That brings me to DJRansome...also a great suggestion with the maingano. In my ongoing studies :wink: I came across this maingano you speak of. A really pretty blue that not only the male but...wait for it...the female has as well...very nice :thumb: In this situation I would definitely stick with L. caeruleus in the mix to bring the yellow back. Duly noted on female estherae color as well.

So the two stocking possibilities are...

List A

Labidochromis caeruleus 
Pseudotropheus sp. "Acei" (Msuli)
Pseudotropheus cyaneorhabdos maingano

List B

Pseudotropheus saulosi
Pseudotropheus sp. "Acei" (Msuli)
Pseudotropheus cyaneorhabdos maingano

I think I'm leaning more towards List A myself. I really like the idea of a 4 species tank and as much color diversity as possible...any more thoughts or suggestions


----------



## amcvettec (May 11, 2012)

What about http://www.cichlid-forum.com/profiles/species.php?id=1733 "C. afra Jalo Reef" or http://www.cichlid-forum.com/profiles/species.php?id=707 "Rusty"?


----------



## CrypticLifeStyle (Dec 14, 2009)

Rock local? Looks nice...


----------



## BayouBeard (Mar 17, 2013)

Thanks for the suggestions amc. I looked at both of them...and I know this might sound bad...but I'm not too fond of the female coloration. The males are beautiful and I would love to keep them...but if a m:f ratio is a must then I'm afraid I'm going to pass. Since I'm limited to the total number of fish I can stock in my 75g...I'm trying to get the most color out of it as I can. I do appreciate the reply though.

Thanks Cryptic...I'm not sure if the rocks are local to my area or not. I actually found them at local landscaping store that specializes in outdoor waterscapes (ponds and such) called Across The Pond here in Huntsville, AL. Whether or not they found them locally, I couldn't tell you. I plan on on going back to hunt some more out to do a little experimenting with the hardscape. Going to add some smaller rock and move some of the larger ones.

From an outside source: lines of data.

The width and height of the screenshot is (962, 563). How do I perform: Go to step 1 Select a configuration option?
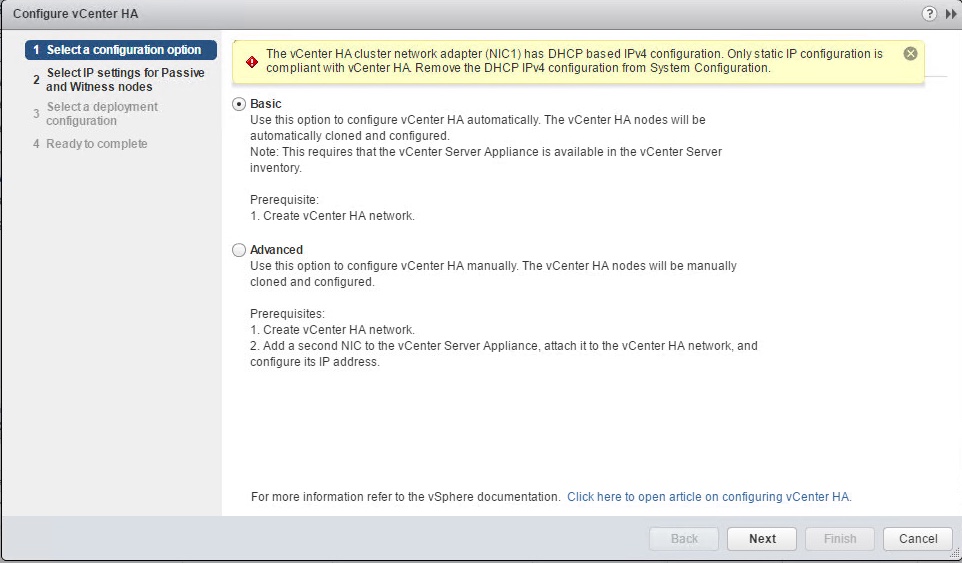pyautogui.click(x=122, y=50)
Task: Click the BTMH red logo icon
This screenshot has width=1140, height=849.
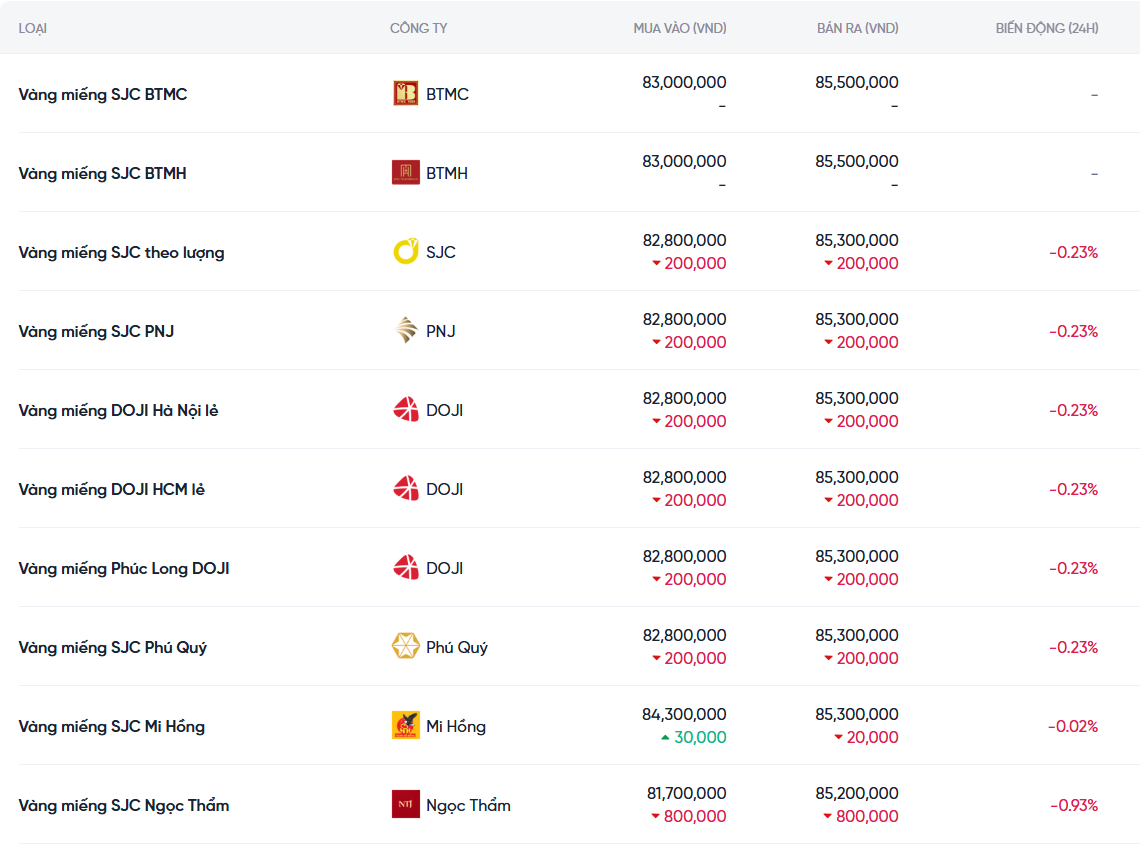Action: point(405,173)
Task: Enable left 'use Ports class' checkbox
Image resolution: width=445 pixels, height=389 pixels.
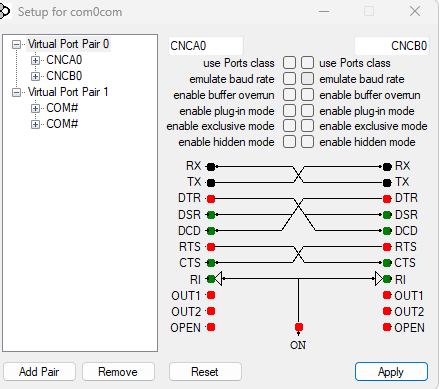Action: (289, 62)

I'm getting all my inspiration from these two amazing hardscapes that I found on YouTube...I think I'm headed in the right direction (I hope at least)


----------



## DJRansome (Oct 29, 2005)

I still think not enough rocks in those two for mbuna. The advice was always fill the tank to the waterline. I have only been able to get about halfway up but each stack has enough separate rocks that the fish can swim through the piles in many places...not just between rocks and over rocks.

Maybe this pic will give an idea?


----------



## BayouBeard (Mar 17, 2013)

Yeah...it makes sense...and that does look really good. I'm planning on picking up some more small rock to play around with to see if I can't create some caves and ledges that the fish would appreciate. The larger rock I have is to try to take up some of that upper area of the tank so it doesn't look empty and unused (if that makes sense) kinda like the advice of filling the tank to the waterline. When it's all said and done though I want it to look as natural as possible...almost like an underwater scene of Lake Malawi.


----------